RECORD EXCERPTS:
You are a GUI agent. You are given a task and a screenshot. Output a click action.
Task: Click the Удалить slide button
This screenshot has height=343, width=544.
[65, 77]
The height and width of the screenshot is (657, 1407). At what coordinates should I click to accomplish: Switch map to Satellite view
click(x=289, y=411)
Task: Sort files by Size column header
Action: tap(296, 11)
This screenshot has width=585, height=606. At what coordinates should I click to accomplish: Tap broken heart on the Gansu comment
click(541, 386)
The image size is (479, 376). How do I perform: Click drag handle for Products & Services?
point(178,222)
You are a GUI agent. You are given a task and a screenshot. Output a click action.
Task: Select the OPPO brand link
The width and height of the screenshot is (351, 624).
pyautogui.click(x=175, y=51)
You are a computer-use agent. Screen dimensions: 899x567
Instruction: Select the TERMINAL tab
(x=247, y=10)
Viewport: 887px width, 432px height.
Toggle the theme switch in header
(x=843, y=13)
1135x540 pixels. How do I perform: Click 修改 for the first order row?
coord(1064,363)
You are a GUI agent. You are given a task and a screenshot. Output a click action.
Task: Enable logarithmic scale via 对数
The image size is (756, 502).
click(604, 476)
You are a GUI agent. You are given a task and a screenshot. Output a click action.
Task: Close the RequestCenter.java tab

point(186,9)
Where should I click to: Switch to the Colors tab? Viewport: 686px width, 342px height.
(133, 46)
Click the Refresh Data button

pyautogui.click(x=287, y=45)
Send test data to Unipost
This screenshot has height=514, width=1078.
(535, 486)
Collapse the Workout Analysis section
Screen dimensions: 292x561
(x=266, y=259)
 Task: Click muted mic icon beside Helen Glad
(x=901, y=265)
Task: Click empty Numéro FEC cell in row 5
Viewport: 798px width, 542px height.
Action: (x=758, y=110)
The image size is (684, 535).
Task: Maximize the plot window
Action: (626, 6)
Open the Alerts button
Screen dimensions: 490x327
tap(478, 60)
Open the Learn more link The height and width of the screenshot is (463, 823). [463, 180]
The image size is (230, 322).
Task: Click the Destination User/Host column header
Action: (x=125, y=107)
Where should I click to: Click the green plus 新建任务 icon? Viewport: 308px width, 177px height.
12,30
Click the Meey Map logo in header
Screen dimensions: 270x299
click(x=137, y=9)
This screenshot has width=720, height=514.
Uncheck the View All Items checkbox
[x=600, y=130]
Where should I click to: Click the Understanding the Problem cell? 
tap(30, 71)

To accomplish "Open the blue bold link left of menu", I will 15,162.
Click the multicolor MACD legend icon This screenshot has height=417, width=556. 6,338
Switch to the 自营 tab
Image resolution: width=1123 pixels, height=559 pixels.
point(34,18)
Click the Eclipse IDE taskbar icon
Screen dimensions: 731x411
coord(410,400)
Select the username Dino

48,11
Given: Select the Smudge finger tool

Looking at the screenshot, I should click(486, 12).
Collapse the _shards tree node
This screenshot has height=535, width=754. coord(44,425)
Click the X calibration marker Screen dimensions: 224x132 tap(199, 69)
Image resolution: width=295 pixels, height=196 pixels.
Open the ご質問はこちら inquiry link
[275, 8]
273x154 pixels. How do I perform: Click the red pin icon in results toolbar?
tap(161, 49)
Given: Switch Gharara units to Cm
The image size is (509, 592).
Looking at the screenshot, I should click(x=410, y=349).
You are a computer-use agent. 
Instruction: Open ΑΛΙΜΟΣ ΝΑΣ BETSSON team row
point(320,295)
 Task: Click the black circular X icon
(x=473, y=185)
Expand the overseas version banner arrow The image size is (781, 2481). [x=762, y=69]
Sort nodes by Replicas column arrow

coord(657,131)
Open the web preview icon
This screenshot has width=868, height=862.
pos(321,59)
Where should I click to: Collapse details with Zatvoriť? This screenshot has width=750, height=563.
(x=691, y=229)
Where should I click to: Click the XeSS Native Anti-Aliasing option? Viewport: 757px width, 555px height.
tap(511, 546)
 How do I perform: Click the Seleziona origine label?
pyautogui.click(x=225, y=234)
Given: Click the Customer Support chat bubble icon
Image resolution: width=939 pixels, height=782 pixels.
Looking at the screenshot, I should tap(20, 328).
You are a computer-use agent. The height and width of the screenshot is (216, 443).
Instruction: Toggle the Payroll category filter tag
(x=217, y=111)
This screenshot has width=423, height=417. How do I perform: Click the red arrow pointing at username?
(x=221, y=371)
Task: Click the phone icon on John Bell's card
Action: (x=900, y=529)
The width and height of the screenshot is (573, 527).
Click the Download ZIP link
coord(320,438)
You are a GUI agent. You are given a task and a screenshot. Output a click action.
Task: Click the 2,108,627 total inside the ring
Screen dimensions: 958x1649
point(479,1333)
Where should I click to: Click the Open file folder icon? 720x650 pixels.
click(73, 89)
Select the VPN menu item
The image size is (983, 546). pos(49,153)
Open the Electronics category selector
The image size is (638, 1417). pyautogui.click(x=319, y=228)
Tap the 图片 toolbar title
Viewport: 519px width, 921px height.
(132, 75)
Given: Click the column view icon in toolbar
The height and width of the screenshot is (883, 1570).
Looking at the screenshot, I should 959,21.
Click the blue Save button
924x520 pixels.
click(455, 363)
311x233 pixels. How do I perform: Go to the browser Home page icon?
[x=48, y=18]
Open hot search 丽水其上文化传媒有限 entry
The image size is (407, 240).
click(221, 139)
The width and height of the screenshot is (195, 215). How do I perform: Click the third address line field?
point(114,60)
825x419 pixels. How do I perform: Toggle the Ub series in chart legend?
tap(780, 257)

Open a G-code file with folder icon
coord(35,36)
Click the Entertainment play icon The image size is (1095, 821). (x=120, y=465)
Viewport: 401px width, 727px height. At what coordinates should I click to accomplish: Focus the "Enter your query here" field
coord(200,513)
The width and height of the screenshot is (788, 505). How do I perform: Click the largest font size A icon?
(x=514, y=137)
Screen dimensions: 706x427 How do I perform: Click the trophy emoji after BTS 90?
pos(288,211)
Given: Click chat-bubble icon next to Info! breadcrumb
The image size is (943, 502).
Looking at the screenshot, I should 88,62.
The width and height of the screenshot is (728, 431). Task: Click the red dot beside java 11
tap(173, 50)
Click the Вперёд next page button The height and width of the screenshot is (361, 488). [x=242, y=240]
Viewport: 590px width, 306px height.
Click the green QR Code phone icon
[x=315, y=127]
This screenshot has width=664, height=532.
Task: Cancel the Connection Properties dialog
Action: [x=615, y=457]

TASK ITEM: Write the data out again in full. Match it word for word.

RESPONSE TO THIS TASK:
You are a GUI agent. You are given a task and a screenshot. Output a click action.
Task: Click the Удалить slide button
This screenshot has height=343, width=544.
[65, 77]
The height and width of the screenshot is (657, 1407). At what coordinates should I click to accomplish: Switch map to Satellite view
click(x=289, y=411)
Task: Sort files by Size column header
Action: tap(296, 11)
This screenshot has width=585, height=606. At what coordinates should I click to accomplish: Tap broken heart on the Gansu comment
click(541, 386)
The image size is (479, 376). How do I perform: Click drag handle for Products & Services?
point(178,222)
You are a GUI agent. You are given a task and a screenshot. Output a click action.
Task: Select the OPPO brand link
The width and height of the screenshot is (351, 624).
pyautogui.click(x=175, y=51)
You are a computer-use agent. Screen dimensions: 899x567
Instruction: Select the TERMINAL tab
(x=247, y=10)
Viewport: 887px width, 432px height.
Toggle the theme switch in header
(x=843, y=13)
1135x540 pixels. How do I perform: Click 修改 for the first order row?
coord(1064,363)
You are a GUI agent. You are given a task and a screenshot. Output a click action.
Task: Enable logarithmic scale via 对数
The image size is (756, 502).
click(604, 476)
You are a GUI agent. You are given a task and a screenshot. Output a click action.
Task: Close the RequestCenter.java tab

point(186,9)
Where should I click to: Switch to the Colors tab? Viewport: 686px width, 342px height.
(133, 46)
Click the Refresh Data button

pyautogui.click(x=287, y=45)
Send test data to Unipost
This screenshot has height=514, width=1078.
(535, 486)
Collapse the Workout Analysis section
Screen dimensions: 292x561
(x=266, y=259)
 Task: Click muted mic icon beside Helen Glad
(x=901, y=265)
Task: Click empty Numéro FEC cell in row 5
Viewport: 798px width, 542px height.
Action: (x=758, y=110)
The image size is (684, 535).
Task: Maximize the plot window
Action: (626, 6)
Open the Alerts button
Screen dimensions: 490x327
tap(478, 60)
Open the Learn more link The height and width of the screenshot is (463, 823). [463, 180]
The image size is (230, 322).
Task: Click the Destination User/Host column header
Action: (x=125, y=107)
Where should I click to: Click the green plus 新建任务 icon? Viewport: 308px width, 177px height.
12,30
Click the Meey Map logo in header
Screen dimensions: 270x299
click(x=137, y=9)
This screenshot has width=720, height=514.
Uncheck the View All Items checkbox
[x=600, y=130]
Where should I click to: Click the Understanding the Problem cell? 
tap(30, 71)

To accomplish "Open the blue bold link left of menu", I will 15,162.
Click the multicolor MACD legend icon This screenshot has height=417, width=556. 6,338
Switch to the 自营 tab
Image resolution: width=1123 pixels, height=559 pixels.
point(34,18)
Click the Eclipse IDE taskbar icon
Screen dimensions: 731x411
coord(410,400)
Select the username Dino

48,11
Given: Select the Smudge finger tool

Looking at the screenshot, I should click(486, 12).
Collapse the _shards tree node
This screenshot has height=535, width=754. coord(44,425)
Click the X calibration marker Screen dimensions: 224x132 tap(199, 69)
Image resolution: width=295 pixels, height=196 pixels.
Open the ご質問はこちら inquiry link
[275, 8]
273x154 pixels. How do I perform: Click the red pin icon in results toolbar?
tap(161, 49)
Given: Switch Gharara units to Cm
The image size is (509, 592).
Looking at the screenshot, I should click(x=410, y=349).
You are a computer-use agent. 
Instruction: Open ΑΛΙΜΟΣ ΝΑΣ BETSSON team row
point(320,295)
 Task: Click the black circular X icon
(x=473, y=185)
Expand the overseas version banner arrow The image size is (781, 2481). [x=762, y=69]
Sort nodes by Replicas column arrow

coord(657,131)
Open the web preview icon
This screenshot has width=868, height=862.
pos(321,59)
Where should I click to: Collapse details with Zatvoriť? This screenshot has width=750, height=563.
(x=691, y=229)
Where should I click to: Click the XeSS Native Anti-Aliasing option? Viewport: 757px width, 555px height.
tap(511, 546)
 How do I perform: Click the Seleziona origine label?
pyautogui.click(x=225, y=234)
Given: Click the Customer Support chat bubble icon
Image resolution: width=939 pixels, height=782 pixels.
Looking at the screenshot, I should tap(20, 328).
You are a computer-use agent. The height and width of the screenshot is (216, 443).
Instruction: Toggle the Payroll category filter tag
(x=217, y=111)
This screenshot has width=423, height=417. How do I perform: Click the red arrow pointing at username?
(x=221, y=371)
Task: Click the phone icon on John Bell's card
Action: (x=900, y=529)
The width and height of the screenshot is (573, 527).
Click the Download ZIP link
coord(320,438)
You are a GUI agent. You are given a task and a screenshot. Output a click action.
Task: Click the 2,108,627 total inside the ring
Screen dimensions: 958x1649
point(479,1333)
Where should I click to: Click the Open file folder icon? 720x650 pixels.
click(73, 89)
Select the VPN menu item
The image size is (983, 546). pos(49,153)
Open the Electronics category selector
The image size is (638, 1417). pyautogui.click(x=319, y=228)
Tap the 图片 toolbar title
Viewport: 519px width, 921px height.
(132, 75)
Given: Click the column view icon in toolbar
The height and width of the screenshot is (883, 1570).
Looking at the screenshot, I should 959,21.
Click the blue Save button
924x520 pixels.
click(455, 363)
311x233 pixels. How do I perform: Go to the browser Home page icon?
[x=48, y=18]
Open hot search 丽水其上文化传媒有限 entry
The image size is (407, 240).
click(221, 139)
The width and height of the screenshot is (195, 215). How do I perform: Click the third address line field?
point(114,60)
825x419 pixels. How do I perform: Toggle the Ub series in chart legend?
tap(780, 257)

Open a G-code file with folder icon
coord(35,36)
Click the Entertainment play icon The image size is (1095, 821). (x=120, y=465)
Viewport: 401px width, 727px height. At what coordinates should I click to accomplish: Focus the "Enter your query here" field
coord(200,513)
The width and height of the screenshot is (788, 505). How do I perform: Click the largest font size A icon?
(x=514, y=137)
Screen dimensions: 706x427 How do I perform: Click the trophy emoji after BTS 90?
pos(288,211)
Given: Click chat-bubble icon next to Info! breadcrumb
The image size is (943, 502).
Looking at the screenshot, I should 88,62.
The width and height of the screenshot is (728, 431). Task: Click the red dot beside java 11
tap(173, 50)
Click the Вперёд next page button The height and width of the screenshot is (361, 488). [x=242, y=240]
Viewport: 590px width, 306px height.
Click the green QR Code phone icon
[x=315, y=127]
This screenshot has width=664, height=532.
Task: Cancel the Connection Properties dialog
Action: [x=615, y=457]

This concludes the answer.